[Written problem]: Please lay out all of these rows as a two-column Markdown table headed Number and Row Text. Number each row in order, put its text beside it, and leave out blank lines.

Word and element location records

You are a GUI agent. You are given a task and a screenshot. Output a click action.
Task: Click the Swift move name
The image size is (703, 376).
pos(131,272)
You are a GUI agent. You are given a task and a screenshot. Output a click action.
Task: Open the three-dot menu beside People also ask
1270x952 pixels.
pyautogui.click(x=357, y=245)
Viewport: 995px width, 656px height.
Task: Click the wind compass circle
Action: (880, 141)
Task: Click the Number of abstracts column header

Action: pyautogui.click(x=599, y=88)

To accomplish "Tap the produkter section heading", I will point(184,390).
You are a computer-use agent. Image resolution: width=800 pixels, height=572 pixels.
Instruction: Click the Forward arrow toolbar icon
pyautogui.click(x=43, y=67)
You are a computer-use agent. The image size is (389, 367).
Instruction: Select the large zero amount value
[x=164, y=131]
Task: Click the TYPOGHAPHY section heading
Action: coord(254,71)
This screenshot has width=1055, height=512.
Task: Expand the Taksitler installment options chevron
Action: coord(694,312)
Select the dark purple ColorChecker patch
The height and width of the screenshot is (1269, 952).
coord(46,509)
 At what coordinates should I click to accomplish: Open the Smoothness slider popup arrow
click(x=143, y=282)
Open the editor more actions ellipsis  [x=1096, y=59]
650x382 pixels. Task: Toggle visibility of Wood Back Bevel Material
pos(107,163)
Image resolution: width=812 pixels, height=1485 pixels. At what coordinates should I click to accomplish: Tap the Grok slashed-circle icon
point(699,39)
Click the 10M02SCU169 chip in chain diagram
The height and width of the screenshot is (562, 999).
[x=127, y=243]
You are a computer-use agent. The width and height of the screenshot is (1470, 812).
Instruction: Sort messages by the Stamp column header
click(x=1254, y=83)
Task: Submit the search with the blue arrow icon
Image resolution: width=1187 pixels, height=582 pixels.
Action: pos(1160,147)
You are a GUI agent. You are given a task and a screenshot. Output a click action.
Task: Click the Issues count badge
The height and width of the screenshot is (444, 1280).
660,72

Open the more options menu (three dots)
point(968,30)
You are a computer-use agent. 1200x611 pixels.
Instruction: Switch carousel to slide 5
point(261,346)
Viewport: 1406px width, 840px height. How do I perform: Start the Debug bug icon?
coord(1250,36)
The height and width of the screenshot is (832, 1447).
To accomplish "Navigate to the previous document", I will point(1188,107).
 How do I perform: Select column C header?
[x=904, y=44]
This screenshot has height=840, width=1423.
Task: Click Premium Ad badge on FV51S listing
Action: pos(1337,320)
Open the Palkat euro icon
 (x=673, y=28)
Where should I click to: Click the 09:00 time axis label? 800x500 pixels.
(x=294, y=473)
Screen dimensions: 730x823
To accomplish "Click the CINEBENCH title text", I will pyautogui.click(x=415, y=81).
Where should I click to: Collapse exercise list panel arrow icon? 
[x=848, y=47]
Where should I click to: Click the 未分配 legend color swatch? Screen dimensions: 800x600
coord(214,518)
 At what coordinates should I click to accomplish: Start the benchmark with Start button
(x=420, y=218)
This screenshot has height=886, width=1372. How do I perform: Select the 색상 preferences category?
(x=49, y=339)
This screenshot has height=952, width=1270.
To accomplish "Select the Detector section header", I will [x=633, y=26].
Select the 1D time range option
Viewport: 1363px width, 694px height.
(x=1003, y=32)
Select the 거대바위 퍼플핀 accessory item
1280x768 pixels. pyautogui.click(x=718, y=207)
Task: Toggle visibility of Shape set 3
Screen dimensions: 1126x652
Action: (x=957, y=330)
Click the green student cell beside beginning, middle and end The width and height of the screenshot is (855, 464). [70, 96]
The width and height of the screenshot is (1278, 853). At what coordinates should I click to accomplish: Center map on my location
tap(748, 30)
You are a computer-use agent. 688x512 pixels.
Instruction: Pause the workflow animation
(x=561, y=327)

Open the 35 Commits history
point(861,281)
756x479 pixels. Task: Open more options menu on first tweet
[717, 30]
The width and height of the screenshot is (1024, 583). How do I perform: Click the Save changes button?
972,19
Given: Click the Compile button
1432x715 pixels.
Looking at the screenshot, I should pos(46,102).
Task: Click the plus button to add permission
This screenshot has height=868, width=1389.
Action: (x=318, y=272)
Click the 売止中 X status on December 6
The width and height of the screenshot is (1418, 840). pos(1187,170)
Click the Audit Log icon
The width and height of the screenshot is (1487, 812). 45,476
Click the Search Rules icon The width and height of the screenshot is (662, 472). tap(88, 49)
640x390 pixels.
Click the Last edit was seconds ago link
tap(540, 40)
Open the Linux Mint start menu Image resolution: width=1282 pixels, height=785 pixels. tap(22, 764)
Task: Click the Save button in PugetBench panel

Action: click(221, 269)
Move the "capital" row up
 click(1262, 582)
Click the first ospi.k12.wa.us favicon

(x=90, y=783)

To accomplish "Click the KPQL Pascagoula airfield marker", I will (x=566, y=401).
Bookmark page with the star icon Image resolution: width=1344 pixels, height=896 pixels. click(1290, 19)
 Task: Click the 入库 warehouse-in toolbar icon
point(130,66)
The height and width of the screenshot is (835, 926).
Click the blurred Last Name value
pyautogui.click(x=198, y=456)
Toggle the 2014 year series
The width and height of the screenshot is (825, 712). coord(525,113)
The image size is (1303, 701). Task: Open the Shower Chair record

[Completed task]:
| Number | Row Text |
|---|---|
| 1 | You are a GUI agent. You are given a task and a screenshot. Output a click action. |
| 2 | Task: Click the Swift move name |
| 3 | The image size is (703, 376). |
| 4 | pos(131,272) |
| 5 | You are a GUI agent. You are given a task and a screenshot. Output a click action. |
| 6 | Task: Open the three-dot menu beside People also ask |
| 7 | 1270x952 pixels. |
| 8 | pyautogui.click(x=357, y=245) |
| 9 | Viewport: 995px width, 656px height. |
| 10 | Task: Click the wind compass circle |
| 11 | Action: (880, 141) |
| 12 | Task: Click the Number of abstracts column header |
| 13 | Action: pyautogui.click(x=599, y=88) |
| 14 | To accomplish "Tap the produkter section heading", I will point(184,390). |
| 15 | You are a computer-use agent. Image resolution: width=800 pixels, height=572 pixels. |
| 16 | Instruction: Click the Forward arrow toolbar icon |
| 17 | pyautogui.click(x=43, y=67) |
| 18 | You are a computer-use agent. The image size is (389, 367). |
| 19 | Instruction: Select the large zero amount value |
| 20 | [x=164, y=131] |
| 21 | Task: Click the TYPOGHAPHY section heading |
| 22 | Action: coord(254,71) |
| 23 | This screenshot has width=1055, height=512. |
| 24 | Task: Expand the Taksitler installment options chevron |
| 25 | Action: coord(694,312) |
| 26 | Select the dark purple ColorChecker patch |
| 27 | The height and width of the screenshot is (1269, 952). |
| 28 | coord(46,509) |
| 29 |  At what coordinates should I click to accomplish: Open the Smoothness slider popup arrow |
| 30 | click(x=143, y=282) |
| 31 | Open the editor more actions ellipsis  [x=1096, y=59] |
| 32 | 650x382 pixels. Task: Toggle visibility of Wood Back Bevel Material |
| 33 | pos(107,163) |
| 34 | Image resolution: width=812 pixels, height=1485 pixels. At what coordinates should I click to accomplish: Tap the Grok slashed-circle icon |
| 35 | point(699,39) |
| 36 | Click the 10M02SCU169 chip in chain diagram |
| 37 | The height and width of the screenshot is (562, 999). |
| 38 | [x=127, y=243] |
| 39 | You are a computer-use agent. The width and height of the screenshot is (1470, 812). |
| 40 | Instruction: Sort messages by the Stamp column header |
| 41 | click(x=1254, y=83) |
| 42 | Task: Submit the search with the blue arrow icon |
| 43 | Image resolution: width=1187 pixels, height=582 pixels. |
| 44 | Action: pos(1160,147) |
| 45 | You are a GUI agent. You are given a task and a screenshot. Output a click action. |
| 46 | Task: Click the Issues count badge |
| 47 | The height and width of the screenshot is (444, 1280). |
| 48 | 660,72 |
| 49 | Open the more options menu (three dots) |
| 50 | point(968,30) |
| 51 | You are a computer-use agent. 1200x611 pixels. |
| 52 | Instruction: Switch carousel to slide 5 |
| 53 | point(261,346) |
| 54 | Viewport: 1406px width, 840px height. How do I perform: Start the Debug bug icon? |
| 55 | coord(1250,36) |
| 56 | The height and width of the screenshot is (832, 1447). |
| 57 | To accomplish "Navigate to the previous document", I will point(1188,107). |
| 58 |  How do I perform: Select column C header? |
| 59 | [x=904, y=44] |
| 60 | This screenshot has height=840, width=1423. |
| 61 | Task: Click Premium Ad badge on FV51S listing |
| 62 | Action: pos(1337,320) |
| 63 | Open the Palkat euro icon |
| 64 |  (x=673, y=28) |
| 65 | Where should I click to: Click the 09:00 time axis label? 800x500 pixels. |
| 66 | (x=294, y=473) |
| 67 | Screen dimensions: 730x823 |
| 68 | To accomplish "Click the CINEBENCH title text", I will pyautogui.click(x=415, y=81). |
| 69 | Where should I click to: Collapse exercise list panel arrow icon?  |
| 70 | [x=848, y=47] |
| 71 | Where should I click to: Click the 未分配 legend color swatch? Screen dimensions: 800x600 |
| 72 | coord(214,518) |
| 73 |  At what coordinates should I click to accomplish: Start the benchmark with Start button |
| 74 | (x=420, y=218) |
| 75 | This screenshot has height=886, width=1372. How do I perform: Select the 색상 preferences category? |
| 76 | (x=49, y=339) |
| 77 | This screenshot has height=952, width=1270. |
| 78 | To accomplish "Select the Detector section header", I will [x=633, y=26]. |
| 79 | Select the 1D time range option |
| 80 | Viewport: 1363px width, 694px height. |
| 81 | (x=1003, y=32) |
| 82 | Select the 거대바위 퍼플핀 accessory item |
| 83 | 1280x768 pixels. pyautogui.click(x=718, y=207) |
| 84 | Task: Toggle visibility of Shape set 3 |
| 85 | Screen dimensions: 1126x652 |
| 86 | Action: (x=957, y=330) |
| 87 | Click the green student cell beside beginning, middle and end The width and height of the screenshot is (855, 464). [70, 96] |
| 88 | The width and height of the screenshot is (1278, 853). At what coordinates should I click to accomplish: Center map on my location |
| 89 | tap(748, 30) |
| 90 | You are a computer-use agent. 688x512 pixels. |
| 91 | Instruction: Pause the workflow animation |
| 92 | (x=561, y=327) |
| 93 | Open the 35 Commits history |
| 94 | point(861,281) |
| 95 | 756x479 pixels. Task: Open more options menu on first tweet |
| 96 | [717, 30] |
| 97 | The width and height of the screenshot is (1024, 583). How do I perform: Click the Save changes button? |
| 98 | 972,19 |
| 99 | Given: Click the Compile button |
| 100 | 1432x715 pixels. |
| 101 | Looking at the screenshot, I should pos(46,102). |
| 102 | Task: Click the plus button to add permission |
| 103 | This screenshot has height=868, width=1389. |
| 104 | Action: (x=318, y=272) |
| 105 | Click the 売止中 X status on December 6 |
| 106 | The width and height of the screenshot is (1418, 840). pos(1187,170) |
| 107 | Click the Audit Log icon |
| 108 | The width and height of the screenshot is (1487, 812). 45,476 |
| 109 | Click the Search Rules icon The width and height of the screenshot is (662, 472). tap(88, 49) |
| 110 | 640x390 pixels. |
| 111 | Click the Last edit was seconds ago link |
| 112 | tap(540, 40) |
| 113 | Open the Linux Mint start menu Image resolution: width=1282 pixels, height=785 pixels. tap(22, 764) |
| 114 | Task: Click the Save button in PugetBench panel |
| 115 | Action: click(221, 269) |
| 116 | Move the "capital" row up |
| 117 |  click(1262, 582) |
| 118 | Click the first ospi.k12.wa.us favicon |
| 119 | (x=90, y=783) |
| 120 | To accomplish "Click the KPQL Pascagoula airfield marker", I will (x=566, y=401). |
| 121 | Bookmark page with the star icon Image resolution: width=1344 pixels, height=896 pixels. click(1290, 19) |
| 122 |  Task: Click the 入库 warehouse-in toolbar icon |
| 123 | point(130,66) |
| 124 | The height and width of the screenshot is (835, 926). |
| 125 | Click the blurred Last Name value |
| 126 | pyautogui.click(x=198, y=456) |
| 127 | Toggle the 2014 year series |
| 128 | The width and height of the screenshot is (825, 712). coord(525,113) |
| 129 | The image size is (1303, 701). Task: Open the Shower Chair record |